Please restate, word for word, the lines below that begin at the one with "The width and height of the screenshot is (2120, 1361)." and end at the one with "The image size is (845, 584).". Leave out all other lines.
==== Source data ====
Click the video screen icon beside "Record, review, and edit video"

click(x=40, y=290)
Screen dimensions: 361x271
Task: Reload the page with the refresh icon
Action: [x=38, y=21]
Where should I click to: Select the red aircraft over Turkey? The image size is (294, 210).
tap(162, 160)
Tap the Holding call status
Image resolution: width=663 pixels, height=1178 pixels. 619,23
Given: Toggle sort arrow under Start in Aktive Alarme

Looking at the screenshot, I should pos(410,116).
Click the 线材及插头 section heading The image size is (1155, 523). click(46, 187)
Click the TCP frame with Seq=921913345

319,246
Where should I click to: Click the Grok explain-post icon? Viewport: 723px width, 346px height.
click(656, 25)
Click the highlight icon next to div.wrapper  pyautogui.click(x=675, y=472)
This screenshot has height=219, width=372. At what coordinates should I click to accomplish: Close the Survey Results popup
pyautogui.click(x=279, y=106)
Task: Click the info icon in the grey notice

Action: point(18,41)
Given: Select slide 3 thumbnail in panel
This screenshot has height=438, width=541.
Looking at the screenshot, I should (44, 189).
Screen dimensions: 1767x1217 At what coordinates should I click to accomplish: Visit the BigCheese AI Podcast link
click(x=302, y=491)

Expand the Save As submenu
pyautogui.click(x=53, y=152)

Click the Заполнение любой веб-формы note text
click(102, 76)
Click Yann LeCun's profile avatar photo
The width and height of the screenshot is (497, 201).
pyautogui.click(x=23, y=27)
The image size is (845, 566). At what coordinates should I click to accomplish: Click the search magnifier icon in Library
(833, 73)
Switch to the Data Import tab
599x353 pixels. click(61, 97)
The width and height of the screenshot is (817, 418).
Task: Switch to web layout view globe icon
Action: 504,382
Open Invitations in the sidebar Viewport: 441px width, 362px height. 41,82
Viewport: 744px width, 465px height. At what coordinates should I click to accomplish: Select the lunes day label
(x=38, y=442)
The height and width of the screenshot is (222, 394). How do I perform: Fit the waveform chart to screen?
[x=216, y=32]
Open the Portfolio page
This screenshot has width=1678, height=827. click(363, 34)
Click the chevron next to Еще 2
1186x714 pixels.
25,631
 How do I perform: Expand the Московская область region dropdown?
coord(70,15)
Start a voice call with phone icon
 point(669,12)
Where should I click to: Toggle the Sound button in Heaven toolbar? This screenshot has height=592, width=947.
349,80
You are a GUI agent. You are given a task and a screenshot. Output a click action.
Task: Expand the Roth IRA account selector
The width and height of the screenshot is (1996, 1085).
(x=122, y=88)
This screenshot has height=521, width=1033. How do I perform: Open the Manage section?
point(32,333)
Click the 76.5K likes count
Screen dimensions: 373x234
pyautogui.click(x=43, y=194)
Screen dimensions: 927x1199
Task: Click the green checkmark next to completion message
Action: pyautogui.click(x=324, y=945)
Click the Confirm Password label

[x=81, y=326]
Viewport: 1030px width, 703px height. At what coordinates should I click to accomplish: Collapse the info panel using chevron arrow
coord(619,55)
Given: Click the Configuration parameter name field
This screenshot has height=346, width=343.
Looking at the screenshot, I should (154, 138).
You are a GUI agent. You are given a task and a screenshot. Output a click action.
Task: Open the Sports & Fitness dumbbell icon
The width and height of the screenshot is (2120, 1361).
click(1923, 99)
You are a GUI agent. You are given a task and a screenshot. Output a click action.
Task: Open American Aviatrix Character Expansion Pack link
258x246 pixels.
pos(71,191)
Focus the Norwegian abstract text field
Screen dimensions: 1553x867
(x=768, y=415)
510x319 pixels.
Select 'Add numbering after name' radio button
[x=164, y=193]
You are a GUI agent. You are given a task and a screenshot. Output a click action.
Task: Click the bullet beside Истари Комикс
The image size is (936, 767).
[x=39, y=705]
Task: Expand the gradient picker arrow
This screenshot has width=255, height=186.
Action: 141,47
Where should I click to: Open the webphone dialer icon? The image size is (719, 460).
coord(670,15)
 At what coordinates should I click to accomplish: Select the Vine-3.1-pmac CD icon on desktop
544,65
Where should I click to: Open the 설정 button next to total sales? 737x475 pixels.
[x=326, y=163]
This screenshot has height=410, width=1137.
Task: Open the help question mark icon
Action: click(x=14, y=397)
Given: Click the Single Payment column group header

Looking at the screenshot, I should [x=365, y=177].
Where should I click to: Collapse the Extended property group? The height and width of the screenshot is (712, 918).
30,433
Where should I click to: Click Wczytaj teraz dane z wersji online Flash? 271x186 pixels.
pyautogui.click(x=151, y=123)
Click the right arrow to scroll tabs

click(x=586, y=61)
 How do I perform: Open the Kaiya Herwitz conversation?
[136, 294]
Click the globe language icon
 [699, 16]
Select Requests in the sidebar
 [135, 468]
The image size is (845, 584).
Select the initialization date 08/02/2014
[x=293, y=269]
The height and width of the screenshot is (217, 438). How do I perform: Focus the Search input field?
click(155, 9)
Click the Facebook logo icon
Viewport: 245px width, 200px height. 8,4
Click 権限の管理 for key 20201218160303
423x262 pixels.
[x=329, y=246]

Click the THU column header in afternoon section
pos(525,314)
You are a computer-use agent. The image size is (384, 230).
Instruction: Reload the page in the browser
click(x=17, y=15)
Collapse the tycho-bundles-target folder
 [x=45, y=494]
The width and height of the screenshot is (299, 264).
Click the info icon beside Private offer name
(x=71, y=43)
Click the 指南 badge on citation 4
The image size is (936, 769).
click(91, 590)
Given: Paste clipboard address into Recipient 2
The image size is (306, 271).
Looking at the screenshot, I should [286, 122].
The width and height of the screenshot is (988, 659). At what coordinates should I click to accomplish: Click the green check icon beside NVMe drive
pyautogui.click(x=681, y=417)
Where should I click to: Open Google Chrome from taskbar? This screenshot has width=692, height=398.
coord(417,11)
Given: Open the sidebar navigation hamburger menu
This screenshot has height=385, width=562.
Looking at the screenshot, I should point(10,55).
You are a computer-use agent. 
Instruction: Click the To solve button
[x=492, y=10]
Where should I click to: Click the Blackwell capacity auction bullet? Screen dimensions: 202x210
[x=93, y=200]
====
**Exercise answer**
The width and height of the screenshot is (2120, 1361).
click(1923, 99)
You are a GUI agent. You are given a task and a screenshot. Output a click action.
Task: Open American Aviatrix Character Expansion Pack link
258x246 pixels.
pos(71,191)
Focus the Norwegian abstract text field
Screen dimensions: 1553x867
(x=768, y=415)
510x319 pixels.
Select 'Add numbering after name' radio button
[x=164, y=193]
You are a GUI agent. You are given a task and a screenshot. Output a click action.
Task: Click the bullet beside Истари Комикс
The image size is (936, 767).
[x=39, y=705]
Task: Expand the gradient picker arrow
This screenshot has width=255, height=186.
Action: 141,47
Where should I click to: Open the webphone dialer icon? The image size is (719, 460).
coord(670,15)
 At what coordinates should I click to accomplish: Select the Vine-3.1-pmac CD icon on desktop
544,65
Where should I click to: Open the 설정 button next to total sales? 737x475 pixels.
[x=326, y=163]
This screenshot has height=410, width=1137.
Task: Open the help question mark icon
Action: click(x=14, y=397)
Given: Click the Single Payment column group header

Looking at the screenshot, I should [x=365, y=177].
Where should I click to: Collapse the Extended property group? The height and width of the screenshot is (712, 918).
30,433
Where should I click to: Click Wczytaj teraz dane z wersji online Flash? 271x186 pixels.
pyautogui.click(x=151, y=123)
Click the right arrow to scroll tabs

click(x=586, y=61)
 How do I perform: Open the Kaiya Herwitz conversation?
[136, 294]
Click the globe language icon
 [699, 16]
Select Requests in the sidebar
 [135, 468]
The image size is (845, 584).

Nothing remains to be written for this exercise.